# START OF DATA FOR PROCESSING
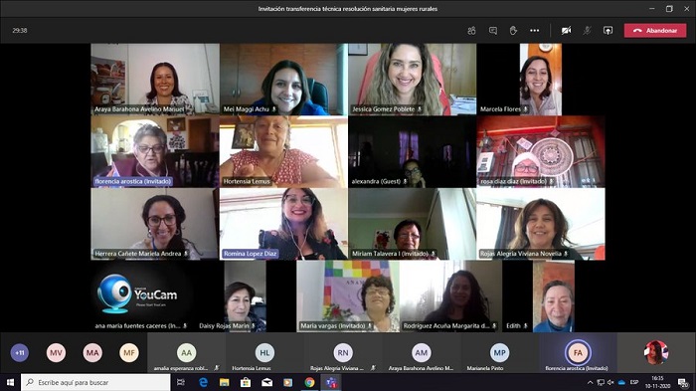Screen dimensions: 696x391
Task: Open Microsoft Teams from the taskbar
Action: pyautogui.click(x=331, y=382)
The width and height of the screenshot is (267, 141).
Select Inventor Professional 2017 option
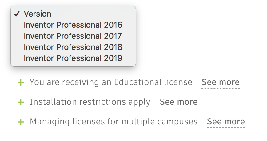tap(73, 36)
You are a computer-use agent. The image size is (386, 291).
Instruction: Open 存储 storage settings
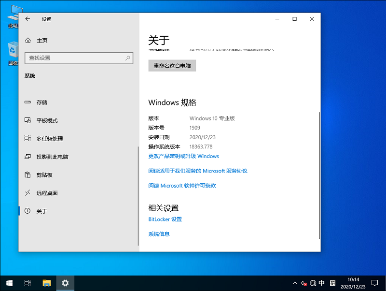click(x=42, y=102)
# END OF DATA FOR PROCESSING
* YOUR GOAL:
Reproduce everything in the listing from the line containing "You are a computer-use" down to the end of the listing, leaving the pictures out of your answer.

* RESULT:
You are a computer-use agent. The image size is (386, 291).
Instruction: Open 存储 storage settings
click(x=42, y=102)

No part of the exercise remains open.